Writer-director M. Night Shyamalan's sequel to 2016's Split — itself a sequel to 2000 quasi-superhero movie Unbreakable, centered around David Dunn's (Bruce Willis) discovery of newfound superhuman abilities — Glass stars Paulson as Dr. Ellie Staple, a psychiatrist tasked with treating patients convinced they're super-powered beings, including Kevin Wendell Crumb (Jams McAvoy), who contains within him 23 wildly different personalities.

"My job in the movie is really to ask the questions to these people who Ellie believes have some sort of affliction, the delusion of grandeur connected specifically to believing they are superhuman, or superhero," Paulson explained.

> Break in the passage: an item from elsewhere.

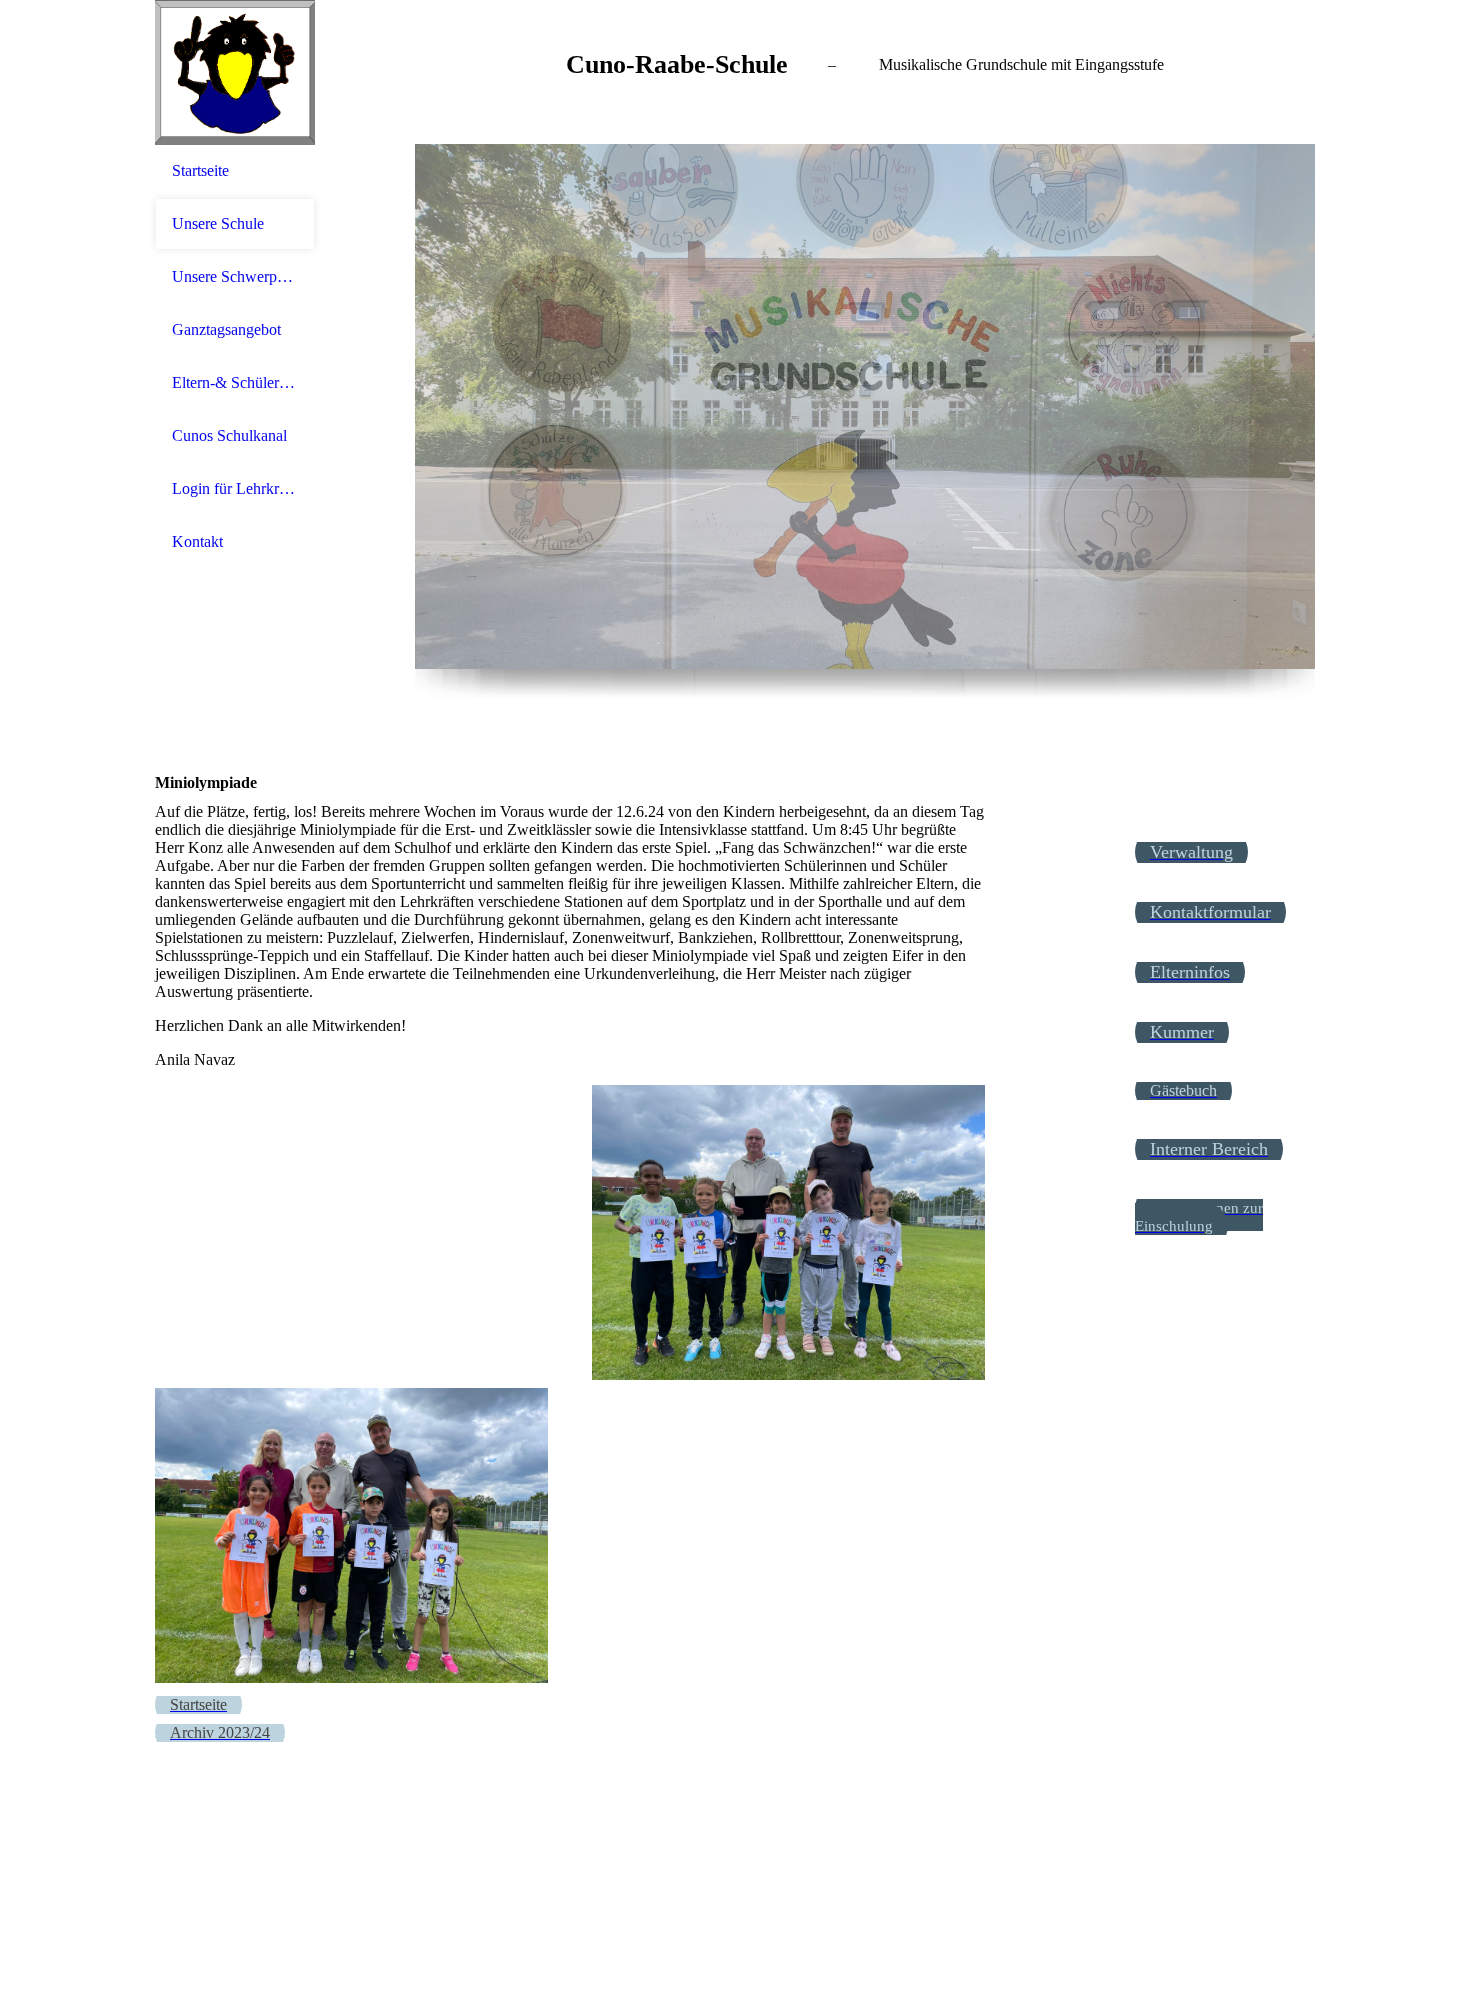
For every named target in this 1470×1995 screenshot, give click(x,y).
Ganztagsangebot (226, 329)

"And it's my job to sort of offer another way to think about it and if perhaps they took the time to consider other reasons for why they might be experiencing the things they're experiencing, they might realize that it has nothing to do with them being special, and I think she thinks it's for the greater good."

As much as Paulson might hope to next join the Marvel Cinematic Universe, the beauty of Glass, she says, is that its characters "are capable of really great things without the use of a rocketman pack and a cape to fly."

"But these are people who have a real belief that they possess something that means them unique and different from others, and I think we all have a little bit of that in us, or so we hope," Paulson continued.


"Maybe you're a superhero. Maybe I'm a superhero. Maybe everyone's a superhero. You never know. That's part of the beauty of the movie, is it makes you wonder, 'What are we capable of?'"

Glass has debuted to mixed-to-poor reviews on Rotten Tomatoes, where it now bears a 39% "rotten" from critics.